For this exercise, copy each line of the records that contains the word "agent".

+++ INFORMATION SHOWN

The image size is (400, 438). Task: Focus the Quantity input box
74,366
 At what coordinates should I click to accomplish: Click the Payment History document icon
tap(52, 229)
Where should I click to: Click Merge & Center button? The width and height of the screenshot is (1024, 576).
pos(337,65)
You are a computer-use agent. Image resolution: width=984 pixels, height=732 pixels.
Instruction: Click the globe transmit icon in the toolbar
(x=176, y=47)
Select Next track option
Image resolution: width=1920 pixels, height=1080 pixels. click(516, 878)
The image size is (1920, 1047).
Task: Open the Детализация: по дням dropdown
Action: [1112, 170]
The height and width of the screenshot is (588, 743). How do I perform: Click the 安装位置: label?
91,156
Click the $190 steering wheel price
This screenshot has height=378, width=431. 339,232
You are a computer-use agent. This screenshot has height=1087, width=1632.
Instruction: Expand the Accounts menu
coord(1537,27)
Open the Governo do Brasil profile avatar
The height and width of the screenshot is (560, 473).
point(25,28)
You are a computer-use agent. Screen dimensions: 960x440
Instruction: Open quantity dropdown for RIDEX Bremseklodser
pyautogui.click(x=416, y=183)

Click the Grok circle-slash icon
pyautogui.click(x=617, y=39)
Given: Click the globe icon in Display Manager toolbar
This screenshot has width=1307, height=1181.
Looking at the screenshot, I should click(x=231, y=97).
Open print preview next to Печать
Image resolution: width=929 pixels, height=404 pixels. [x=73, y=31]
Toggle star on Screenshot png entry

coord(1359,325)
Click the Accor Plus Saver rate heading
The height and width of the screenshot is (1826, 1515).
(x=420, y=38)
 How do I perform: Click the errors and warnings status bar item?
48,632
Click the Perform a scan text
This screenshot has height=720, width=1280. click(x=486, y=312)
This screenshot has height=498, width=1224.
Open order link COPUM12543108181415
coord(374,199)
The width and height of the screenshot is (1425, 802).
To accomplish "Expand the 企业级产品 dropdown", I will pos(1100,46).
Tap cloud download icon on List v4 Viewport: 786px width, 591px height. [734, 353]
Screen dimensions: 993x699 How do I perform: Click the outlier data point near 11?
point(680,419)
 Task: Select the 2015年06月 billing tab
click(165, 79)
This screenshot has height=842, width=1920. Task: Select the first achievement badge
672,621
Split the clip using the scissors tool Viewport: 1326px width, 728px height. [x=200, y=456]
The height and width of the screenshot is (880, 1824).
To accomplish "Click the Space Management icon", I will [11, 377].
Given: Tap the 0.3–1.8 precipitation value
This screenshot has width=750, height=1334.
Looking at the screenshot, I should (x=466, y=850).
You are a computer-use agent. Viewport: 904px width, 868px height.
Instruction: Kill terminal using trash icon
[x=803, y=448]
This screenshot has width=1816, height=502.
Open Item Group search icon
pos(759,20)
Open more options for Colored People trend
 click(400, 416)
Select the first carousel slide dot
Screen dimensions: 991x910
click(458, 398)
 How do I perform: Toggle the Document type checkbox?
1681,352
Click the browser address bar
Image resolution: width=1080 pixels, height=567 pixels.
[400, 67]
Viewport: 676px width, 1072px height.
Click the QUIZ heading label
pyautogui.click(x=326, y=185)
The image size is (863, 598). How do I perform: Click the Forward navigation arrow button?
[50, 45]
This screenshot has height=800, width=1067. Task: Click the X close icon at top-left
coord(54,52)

++++++

**EXERCISE RESPONSE:**
You are a computer-use agent. Image resolution: width=984 pixels, height=732 pixels.
You are a computer-use agent. This screenshot has height=1087, width=1632.
You are a computer-use agent. Screen dimensions: 960x440
You are a computer-use agent. Viewport: 904px width, 868px height.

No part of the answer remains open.